Swap "GUI agent" for "interface agent" throughout the records below, and reproduce them with nothing else altered.

-- Listed entries follows --

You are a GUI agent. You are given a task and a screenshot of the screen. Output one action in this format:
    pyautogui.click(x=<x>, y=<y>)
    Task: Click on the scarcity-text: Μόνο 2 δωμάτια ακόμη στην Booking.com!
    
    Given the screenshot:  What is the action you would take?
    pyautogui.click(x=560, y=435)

-- Listed entries concluded --

**Solution**
You are a interface agent. You are given a task and a screenshot of the screen. Output one action in this format:
    pyautogui.click(x=<x>, y=<y>)
    Task: Click on the scarcity-text: Μόνο 2 δωμάτια ακόμη στην Booking.com!
    
    Given the screenshot:  What is the action you would take?
    pyautogui.click(x=560, y=435)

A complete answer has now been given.